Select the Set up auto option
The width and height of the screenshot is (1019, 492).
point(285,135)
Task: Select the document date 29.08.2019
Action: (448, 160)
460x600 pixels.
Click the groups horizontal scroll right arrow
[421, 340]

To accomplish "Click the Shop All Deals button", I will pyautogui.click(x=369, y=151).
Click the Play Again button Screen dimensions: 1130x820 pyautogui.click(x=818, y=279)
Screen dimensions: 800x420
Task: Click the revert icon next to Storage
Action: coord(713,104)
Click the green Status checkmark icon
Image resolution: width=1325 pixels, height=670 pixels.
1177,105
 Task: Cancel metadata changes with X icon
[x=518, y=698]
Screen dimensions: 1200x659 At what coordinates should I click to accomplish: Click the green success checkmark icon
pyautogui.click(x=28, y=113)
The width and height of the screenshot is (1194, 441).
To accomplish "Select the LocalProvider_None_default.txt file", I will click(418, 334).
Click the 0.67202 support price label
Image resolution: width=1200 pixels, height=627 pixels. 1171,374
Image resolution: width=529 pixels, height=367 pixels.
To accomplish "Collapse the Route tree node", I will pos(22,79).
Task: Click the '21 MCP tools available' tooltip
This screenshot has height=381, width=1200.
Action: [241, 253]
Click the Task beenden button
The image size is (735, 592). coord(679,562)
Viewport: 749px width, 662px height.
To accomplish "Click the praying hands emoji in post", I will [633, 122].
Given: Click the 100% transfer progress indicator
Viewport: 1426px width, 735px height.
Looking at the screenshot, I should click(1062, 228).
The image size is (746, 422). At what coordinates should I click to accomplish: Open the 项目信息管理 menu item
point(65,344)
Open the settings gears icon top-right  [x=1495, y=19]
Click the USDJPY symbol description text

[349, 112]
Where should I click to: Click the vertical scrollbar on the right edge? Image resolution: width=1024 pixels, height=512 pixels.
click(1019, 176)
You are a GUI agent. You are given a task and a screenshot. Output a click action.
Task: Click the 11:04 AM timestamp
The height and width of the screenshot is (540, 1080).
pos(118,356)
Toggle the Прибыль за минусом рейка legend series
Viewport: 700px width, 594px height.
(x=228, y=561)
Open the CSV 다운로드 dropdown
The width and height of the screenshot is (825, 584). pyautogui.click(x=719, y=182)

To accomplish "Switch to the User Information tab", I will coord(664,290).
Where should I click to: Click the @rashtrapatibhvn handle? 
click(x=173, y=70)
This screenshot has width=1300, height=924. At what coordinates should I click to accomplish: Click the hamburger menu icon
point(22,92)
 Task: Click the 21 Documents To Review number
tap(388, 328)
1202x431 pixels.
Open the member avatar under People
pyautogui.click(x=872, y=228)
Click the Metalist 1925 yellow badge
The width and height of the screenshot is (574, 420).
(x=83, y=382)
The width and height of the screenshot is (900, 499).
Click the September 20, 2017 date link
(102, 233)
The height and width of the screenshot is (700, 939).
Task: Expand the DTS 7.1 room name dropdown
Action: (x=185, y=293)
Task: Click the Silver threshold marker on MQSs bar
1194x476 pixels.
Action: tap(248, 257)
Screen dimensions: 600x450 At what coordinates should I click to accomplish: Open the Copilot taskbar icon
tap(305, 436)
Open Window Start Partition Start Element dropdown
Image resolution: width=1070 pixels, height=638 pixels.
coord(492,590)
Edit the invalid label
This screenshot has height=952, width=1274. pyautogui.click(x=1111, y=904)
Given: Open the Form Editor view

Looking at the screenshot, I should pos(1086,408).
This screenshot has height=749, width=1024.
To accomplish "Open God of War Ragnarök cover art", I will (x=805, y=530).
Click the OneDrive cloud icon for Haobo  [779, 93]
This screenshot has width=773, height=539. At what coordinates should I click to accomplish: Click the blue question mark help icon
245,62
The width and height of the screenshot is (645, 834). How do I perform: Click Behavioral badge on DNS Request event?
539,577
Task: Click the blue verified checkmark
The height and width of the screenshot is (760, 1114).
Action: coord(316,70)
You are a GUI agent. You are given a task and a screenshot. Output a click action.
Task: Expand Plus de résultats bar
= = = = =
Could you reproduce exactly the lines of the entries above, from the one with "Click the Play" through the one with "Viewport: 749px width, 662px height.", and nothing else?

Click the Play Again button Screen dimensions: 1130x820 pyautogui.click(x=818, y=279)
Screen dimensions: 800x420
Task: Click the revert icon next to Storage
Action: coord(713,104)
Click the green Status checkmark icon
Image resolution: width=1325 pixels, height=670 pixels.
1177,105
 Task: Cancel metadata changes with X icon
[x=518, y=698]
Screen dimensions: 1200x659 At what coordinates should I click to accomplish: Click the green success checkmark icon
pyautogui.click(x=28, y=113)
The width and height of the screenshot is (1194, 441).
To accomplish "Select the LocalProvider_None_default.txt file", I will click(418, 334).
Click the 0.67202 support price label
Image resolution: width=1200 pixels, height=627 pixels. 1171,374
Image resolution: width=529 pixels, height=367 pixels.
To accomplish "Collapse the Route tree node", I will pos(22,79).
Task: Click the '21 MCP tools available' tooltip
This screenshot has height=381, width=1200.
Action: [241, 253]
Click the Task beenden button
The image size is (735, 592). coord(679,562)
Viewport: 749px width, 662px height.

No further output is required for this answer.